Vous présentez l’épopée coloniale comme un retour de la
grandeur de la France après un épisode calmiteux de révolution (pouah) et d’empire
(repouah). Un grand absent dans cette version rocambolesque d’une histoire déjà
croquignolesque : Toussaint Louverture et
l’indépendance d’Haïti qui montre un autre visage des aventures coloniales.
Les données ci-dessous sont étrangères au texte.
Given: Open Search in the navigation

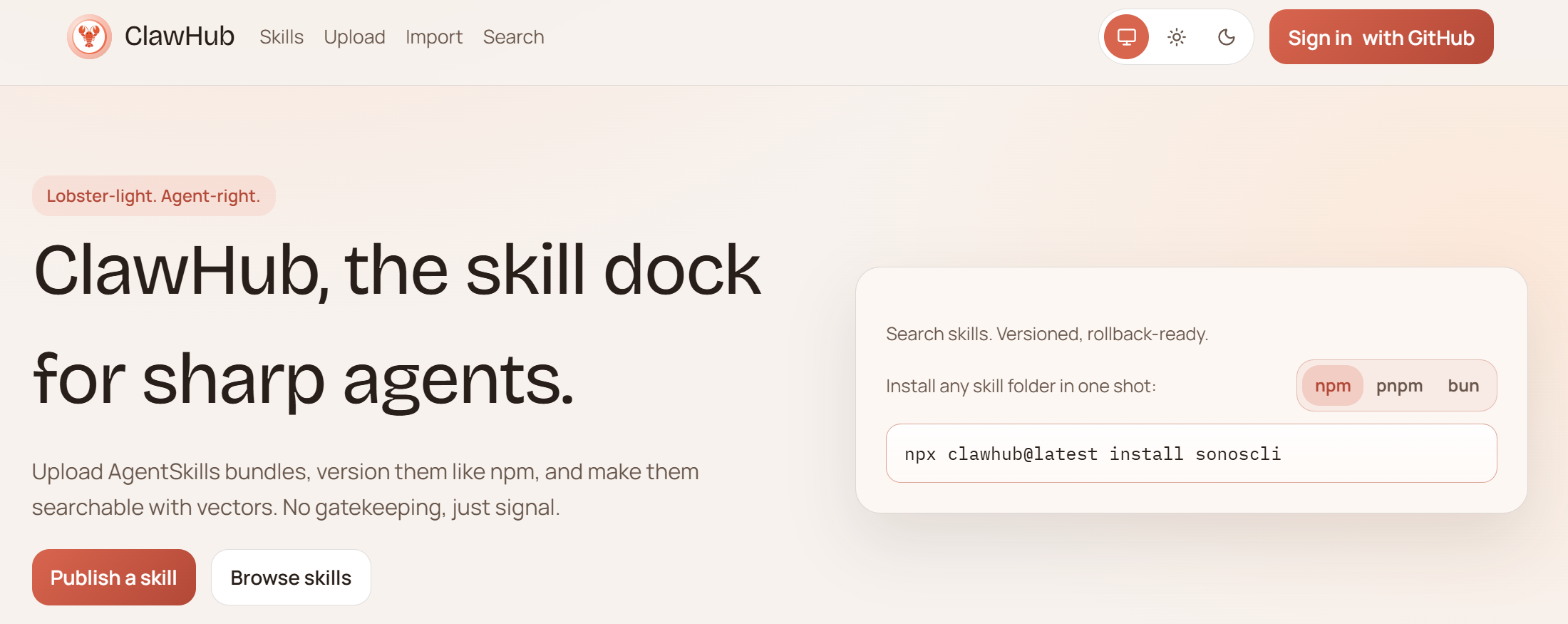Looking at the screenshot, I should pos(513,37).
En 1825, Charles X a imposé à sa lointaine colonie de payer 150
millions de francs-or sa nouvelle indépendance. L’économie de l’île, qui s’est
saignée pendant cent vingt-cinq ans pour honorer son contrat, ne s’en est
jamais relevée.
La somme dépassait de loin la réalité financière du pays,
ruiné par des années de guerre. Qu’à cela ne tienne ! Paris était prêt à aider
le gouvernement haïtien à trouver en France un emprunt à des « conditions
convenables ». « Vous devriez même insister, a écrit le ministre de la Marine (le
comte de Chabrol), au porteur de l’ordonnance, pour qu’il ne s’adressât pour
cet objet à aucun autre pays. »
Pour amener les Haïtiens à accepter « le pacte le plus
généreux dont l’époque actuelle offre l’exemple », Charles X avait des arguments
de poids. Il a fait escorter l’ordonnance par une armada de 14 bâtiments de
guerre armés de 528 canons. En cas de refus, toujours selon le ministre de la
Marine, Haïti serait « traité en ennemi par la France », dont l’escadre « est
prête à établir le blocus le plus rigoureux devant les ports de l’île ». A la
tête d’un pays mis au ban des nations, sous pression entre autres de
l’ex-métropole, et incapable de renouveler les efforts de guerre qui avaient
mené à l’indépendance, le président haïtien Jean-Pierre Boyer a signé.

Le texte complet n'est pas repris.